Justiça Federal: extinta e restabelecida
No início da reportagem, dissemos que em 1966 Castelo Branco publicou a lei sobre a organização da Justiça Federal de 1ª instância. Isso só foi possível em razão do que aconteceu no ano anterior, em 1965. Por meio do AI-2, Castelo Branco restabeleceu a Justiça Federal de 1º grau.
Por um tempo na história do Brasil, a JF deixou de existir. Com o advento do Estado Novo de Getúlio Vargas, a Constituição Federal de 1937 extinguiu a Justiça Federal, suprimindo a 1ª instância. As Justiças estaduais passaram, assim, a julgar todos os processos de interesse da União, funcionando como órgãos de 1ª instância da Justiça Federal, sendo assegurado o recurso ordinário ao STF.
Pode isso?
Assim que restabelecida a Justiça Federal e publicada a lei, ficou decidido que:
Art. 62. Além dos fixados em lei, serão feriados na Justiça Federal, inclusive nos Tribunais Superiores:
IV - os dias 11 de agosto, 1º e 2 de novembro e 8 de dezembro.
A norma rememora o dia 11 de agosto de 1827, data em que foi aprovada a lei que criou os dois primeiros cursos jurídicos no Brasil. Popularmente, o dia 11 de agosto é conhecido como o dia do advogado.
Quem aproveita a data, na verdade, são os Tribunais Superiores, TRFs, Justiça Federal de 1ª instância e Justiça do Trabalho de todo o país, já que não há expediente neste dia e, por consequência, os prazos processuais são suspensos. Quem fica de fora é a Justiça Estadual.
???
Qual o motivo para se considerar feriado forense nos Tribunais Superiores, TRFs, Justiça Federal de 1ª instância e não o aplicar à Justiça Estadual? Essa é uma boa pergunta, que tem rendido debates entre os operadores do Direito.

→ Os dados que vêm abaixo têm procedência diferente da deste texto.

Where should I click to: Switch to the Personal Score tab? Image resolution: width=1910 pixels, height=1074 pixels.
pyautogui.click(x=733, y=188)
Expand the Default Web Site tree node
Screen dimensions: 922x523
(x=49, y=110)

Vale lembrar que a mesma lei que impõe o feriado no dia 11 de agosto é a mesma norma que institui o feriado - exceto para a Justiça Estadual - nos dias de segunda e terça-feira de Carnaval. Você, advogado migalheiro, já deve estar por dentro do imbróglio que isso causou no que tange aos prazos processuais.
A Corte Especial do STF decidiu que o feriado local deve ser comprovado no ato de interposição do recurso. Na prática, fica assim: enquanto na Justiça Federal, o advogado não precisará juntar nada à petição do recurso especial (já que é feriado previsto em lei Federal); na Justiça Estadual, o advogado deve não só fazer menção ao feriado tido por local, “mas também deverá anexar à petição de recurso especial o ato ou portaria do TJ onde conste a falta de expediente forense nos dias que antecedem à Sexta-Feira Santa, sob pena de não ser conhecido o recurso”.*
Para o advogado Rafael Alessandro Viggiano de Brito Torres, em artigo migalheiro sobre o tema, é necessário acabar com essa disparidade e, com isso, acabar com a angústia de quem tem um processo em trâmite perante a Justiça Estadual ver o recurso especial ser considerado intempestivo em razão de um feriado dito por "local", mas que é considerado nacional "apenas" para a Justiça Federal de 1ª e 2ª instâncias e para os Tribunais Superiores.
Princípio da igualdade
É realmente “inusitada” esta distinção entre a Justiça Federal e Estadual, que acaba desaguando em prejuízo para o próprio jurisdicionado.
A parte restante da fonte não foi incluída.